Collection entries
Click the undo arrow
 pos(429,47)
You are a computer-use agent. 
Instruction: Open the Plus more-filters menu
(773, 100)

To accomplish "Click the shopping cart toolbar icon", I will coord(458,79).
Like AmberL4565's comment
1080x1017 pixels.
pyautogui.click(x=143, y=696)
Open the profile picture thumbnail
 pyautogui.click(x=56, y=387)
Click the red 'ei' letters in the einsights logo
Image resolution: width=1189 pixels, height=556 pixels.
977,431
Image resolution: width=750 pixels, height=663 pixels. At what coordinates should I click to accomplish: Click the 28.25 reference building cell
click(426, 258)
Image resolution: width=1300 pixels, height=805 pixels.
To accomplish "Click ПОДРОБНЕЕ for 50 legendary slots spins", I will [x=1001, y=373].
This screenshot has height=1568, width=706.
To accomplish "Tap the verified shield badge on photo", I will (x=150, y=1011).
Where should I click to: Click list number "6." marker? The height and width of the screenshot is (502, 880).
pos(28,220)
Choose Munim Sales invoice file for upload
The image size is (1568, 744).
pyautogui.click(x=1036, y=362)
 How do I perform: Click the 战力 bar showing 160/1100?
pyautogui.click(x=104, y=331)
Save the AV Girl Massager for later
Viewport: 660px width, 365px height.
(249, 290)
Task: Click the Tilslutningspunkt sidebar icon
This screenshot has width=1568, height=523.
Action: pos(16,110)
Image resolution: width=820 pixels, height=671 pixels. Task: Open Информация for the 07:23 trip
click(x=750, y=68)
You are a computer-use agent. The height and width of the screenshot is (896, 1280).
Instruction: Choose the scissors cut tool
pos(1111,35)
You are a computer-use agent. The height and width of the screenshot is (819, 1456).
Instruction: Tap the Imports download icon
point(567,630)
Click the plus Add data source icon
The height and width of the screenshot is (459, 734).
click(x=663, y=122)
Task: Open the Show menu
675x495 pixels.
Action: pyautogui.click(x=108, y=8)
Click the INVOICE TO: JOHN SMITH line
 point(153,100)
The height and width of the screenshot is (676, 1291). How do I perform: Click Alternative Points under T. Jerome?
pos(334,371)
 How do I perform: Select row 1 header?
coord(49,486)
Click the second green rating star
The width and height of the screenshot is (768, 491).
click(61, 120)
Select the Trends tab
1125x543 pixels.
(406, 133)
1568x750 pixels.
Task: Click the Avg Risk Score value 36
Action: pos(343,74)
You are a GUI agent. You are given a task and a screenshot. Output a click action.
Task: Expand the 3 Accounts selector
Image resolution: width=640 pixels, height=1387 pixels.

● Problem statement:
Retype the records above in full, exactly as they appear.

● Output for this exercise:
Click the undo arrow
 pos(429,47)
You are a computer-use agent. 
Instruction: Open the Plus more-filters menu
(773, 100)

To accomplish "Click the shopping cart toolbar icon", I will coord(458,79).
Like AmberL4565's comment
1080x1017 pixels.
pyautogui.click(x=143, y=696)
Open the profile picture thumbnail
 pyautogui.click(x=56, y=387)
Click the red 'ei' letters in the einsights logo
Image resolution: width=1189 pixels, height=556 pixels.
977,431
Image resolution: width=750 pixels, height=663 pixels. At what coordinates should I click to accomplish: Click the 28.25 reference building cell
click(426, 258)
Image resolution: width=1300 pixels, height=805 pixels.
To accomplish "Click ПОДРОБНЕЕ for 50 legendary slots spins", I will [x=1001, y=373].
This screenshot has height=1568, width=706.
To accomplish "Tap the verified shield badge on photo", I will (x=150, y=1011).
Where should I click to: Click list number "6." marker? The height and width of the screenshot is (502, 880).
pos(28,220)
Choose Munim Sales invoice file for upload
The image size is (1568, 744).
pyautogui.click(x=1036, y=362)
 How do I perform: Click the 战力 bar showing 160/1100?
pyautogui.click(x=104, y=331)
Save the AV Girl Massager for later
Viewport: 660px width, 365px height.
(249, 290)
Task: Click the Tilslutningspunkt sidebar icon
This screenshot has width=1568, height=523.
Action: pos(16,110)
Image resolution: width=820 pixels, height=671 pixels. Task: Open Информация for the 07:23 trip
click(x=750, y=68)
You are a computer-use agent. The height and width of the screenshot is (896, 1280).
Instruction: Choose the scissors cut tool
pos(1111,35)
You are a computer-use agent. The height and width of the screenshot is (819, 1456).
Instruction: Tap the Imports download icon
point(567,630)
Click the plus Add data source icon
The height and width of the screenshot is (459, 734).
click(x=663, y=122)
Task: Open the Show menu
675x495 pixels.
Action: pyautogui.click(x=108, y=8)
Click the INVOICE TO: JOHN SMITH line
 point(153,100)
The height and width of the screenshot is (676, 1291). How do I perform: Click Alternative Points under T. Jerome?
pos(334,371)
 How do I perform: Select row 1 header?
coord(49,486)
Click the second green rating star
The width and height of the screenshot is (768, 491).
click(61, 120)
Select the Trends tab
1125x543 pixels.
(406, 133)
1568x750 pixels.
Task: Click the Avg Risk Score value 36
Action: pos(343,74)
You are a GUI agent. You are given a task and a screenshot. Output a click action.
Task: Expand the 3 Accounts selector
Image resolution: width=640 pixels, height=1387 pixels.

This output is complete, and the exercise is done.